Os deputados do PSD ouviram ontem um valente raspanete do líder da bancada parlamentar, Guilherme Silva, depois de na passada quinta-feira terem faltado à votação da regulamentação do Código do Trabalho.
19 de Maio de 2004 às 00:00
Ao que o CM apurou, a maior parte dos deputados faltosos defendeu que a ausência se deveu a uma falta de coordenação da direcção do grupo parlamentar, que não avisou a tempo a votação do diploma do Governo.
Os deputados Jorge Neto, que saiu da direcção da bancada recentemente, e Eugénio Marinho terão sido os parlamentares que mais argumentaram contra a reprimenda de Guilherme Silva.
Um dos parlamentares terá mesmo alegado falta de motivação para justificar a ausência numa votação tão importante para a Maioria.
Por causa da falta de quórum, a votação do diploma que regulamenta o Código do Trabalho, depois de ter sido discutida durante cerca de um mês, foi adiada.
Segundo um dos deputados presentes no plenário na quinta- -feira, o voto electrónico é que ajudou às "baldas" dos deputados. "É fácil introduzir o cartão no início da votação, quando se verifica o quórum. Depois, a votação é por bancada e muitos aproveitam para ir embora", explicou.

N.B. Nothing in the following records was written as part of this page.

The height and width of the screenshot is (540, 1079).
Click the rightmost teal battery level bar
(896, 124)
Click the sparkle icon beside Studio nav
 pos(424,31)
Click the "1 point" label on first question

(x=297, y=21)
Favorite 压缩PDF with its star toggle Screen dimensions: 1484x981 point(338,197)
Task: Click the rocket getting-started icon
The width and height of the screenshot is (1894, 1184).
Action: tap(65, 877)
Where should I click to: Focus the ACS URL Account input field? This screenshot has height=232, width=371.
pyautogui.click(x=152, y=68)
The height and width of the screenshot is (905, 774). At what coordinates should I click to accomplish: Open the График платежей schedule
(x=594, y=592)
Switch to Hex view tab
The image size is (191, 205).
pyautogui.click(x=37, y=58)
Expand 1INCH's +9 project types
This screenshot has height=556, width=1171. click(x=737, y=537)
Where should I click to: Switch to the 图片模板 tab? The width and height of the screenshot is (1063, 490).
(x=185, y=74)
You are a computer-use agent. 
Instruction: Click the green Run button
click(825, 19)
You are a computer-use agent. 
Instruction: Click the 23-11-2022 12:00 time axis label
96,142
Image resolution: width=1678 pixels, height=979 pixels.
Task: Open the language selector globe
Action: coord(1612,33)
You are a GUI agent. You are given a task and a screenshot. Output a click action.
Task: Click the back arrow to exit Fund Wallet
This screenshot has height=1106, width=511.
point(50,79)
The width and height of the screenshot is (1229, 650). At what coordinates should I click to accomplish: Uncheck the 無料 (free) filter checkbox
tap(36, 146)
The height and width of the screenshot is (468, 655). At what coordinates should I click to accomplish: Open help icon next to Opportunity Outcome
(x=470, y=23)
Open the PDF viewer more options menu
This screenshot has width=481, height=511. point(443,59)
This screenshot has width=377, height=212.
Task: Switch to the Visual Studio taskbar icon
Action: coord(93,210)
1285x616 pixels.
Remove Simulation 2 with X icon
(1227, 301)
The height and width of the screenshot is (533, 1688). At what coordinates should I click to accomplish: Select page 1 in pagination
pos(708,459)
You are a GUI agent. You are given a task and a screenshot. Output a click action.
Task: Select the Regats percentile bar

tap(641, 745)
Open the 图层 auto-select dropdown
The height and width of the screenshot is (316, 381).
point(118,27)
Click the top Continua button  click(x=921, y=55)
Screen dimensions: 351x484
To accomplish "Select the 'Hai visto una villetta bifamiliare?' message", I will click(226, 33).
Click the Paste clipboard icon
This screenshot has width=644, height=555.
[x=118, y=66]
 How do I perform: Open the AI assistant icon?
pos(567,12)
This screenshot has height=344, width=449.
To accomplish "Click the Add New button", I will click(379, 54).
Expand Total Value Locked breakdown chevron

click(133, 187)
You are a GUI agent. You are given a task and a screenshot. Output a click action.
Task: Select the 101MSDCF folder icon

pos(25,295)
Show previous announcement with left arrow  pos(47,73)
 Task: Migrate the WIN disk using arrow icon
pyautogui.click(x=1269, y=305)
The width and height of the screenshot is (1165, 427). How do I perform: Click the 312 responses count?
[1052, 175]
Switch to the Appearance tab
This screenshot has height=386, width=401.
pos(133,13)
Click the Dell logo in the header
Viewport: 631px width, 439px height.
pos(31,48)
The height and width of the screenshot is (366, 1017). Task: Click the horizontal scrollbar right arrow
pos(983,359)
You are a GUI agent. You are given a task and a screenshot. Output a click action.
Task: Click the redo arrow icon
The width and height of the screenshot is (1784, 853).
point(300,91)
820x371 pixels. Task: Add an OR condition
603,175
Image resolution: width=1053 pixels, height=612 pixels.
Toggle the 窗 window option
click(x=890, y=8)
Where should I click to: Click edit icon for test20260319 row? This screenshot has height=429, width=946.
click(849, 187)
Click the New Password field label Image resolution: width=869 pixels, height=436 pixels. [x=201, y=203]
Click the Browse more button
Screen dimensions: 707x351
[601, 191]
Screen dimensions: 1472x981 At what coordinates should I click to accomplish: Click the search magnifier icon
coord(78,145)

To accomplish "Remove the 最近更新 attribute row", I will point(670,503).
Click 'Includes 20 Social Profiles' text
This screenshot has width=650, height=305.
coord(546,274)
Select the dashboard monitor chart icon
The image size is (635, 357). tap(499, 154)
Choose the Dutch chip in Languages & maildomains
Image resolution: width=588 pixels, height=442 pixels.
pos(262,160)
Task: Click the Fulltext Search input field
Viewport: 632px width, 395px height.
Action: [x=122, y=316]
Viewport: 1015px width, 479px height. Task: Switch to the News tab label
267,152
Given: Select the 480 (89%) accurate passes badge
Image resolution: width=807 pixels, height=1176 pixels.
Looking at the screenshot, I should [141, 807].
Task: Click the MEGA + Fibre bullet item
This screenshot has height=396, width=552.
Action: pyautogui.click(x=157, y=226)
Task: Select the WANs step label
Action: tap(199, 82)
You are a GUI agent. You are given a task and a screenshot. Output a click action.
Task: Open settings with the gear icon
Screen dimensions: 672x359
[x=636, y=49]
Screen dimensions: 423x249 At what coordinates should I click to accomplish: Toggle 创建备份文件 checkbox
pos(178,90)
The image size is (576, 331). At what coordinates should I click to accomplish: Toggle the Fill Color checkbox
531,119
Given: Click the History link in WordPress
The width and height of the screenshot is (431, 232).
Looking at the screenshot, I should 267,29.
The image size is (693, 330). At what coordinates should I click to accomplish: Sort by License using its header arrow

Foi isso que aconteceu. Na altura da votação, já só se encontravam 108 dos 230 deputados no plenário, o que deu demasiado nas vistas. Leonor Beleza, que presidia aos trabalhos, pediu uma nova contagem às presenças e verificou que os deputados eram insuficientes para continuar as votações. A situação embaraçou as bancadas do PSD e do CDS-PP porque se tratava de um diploma do Governo. Só os deputados da Maioria seriam suficientes para o aprovar.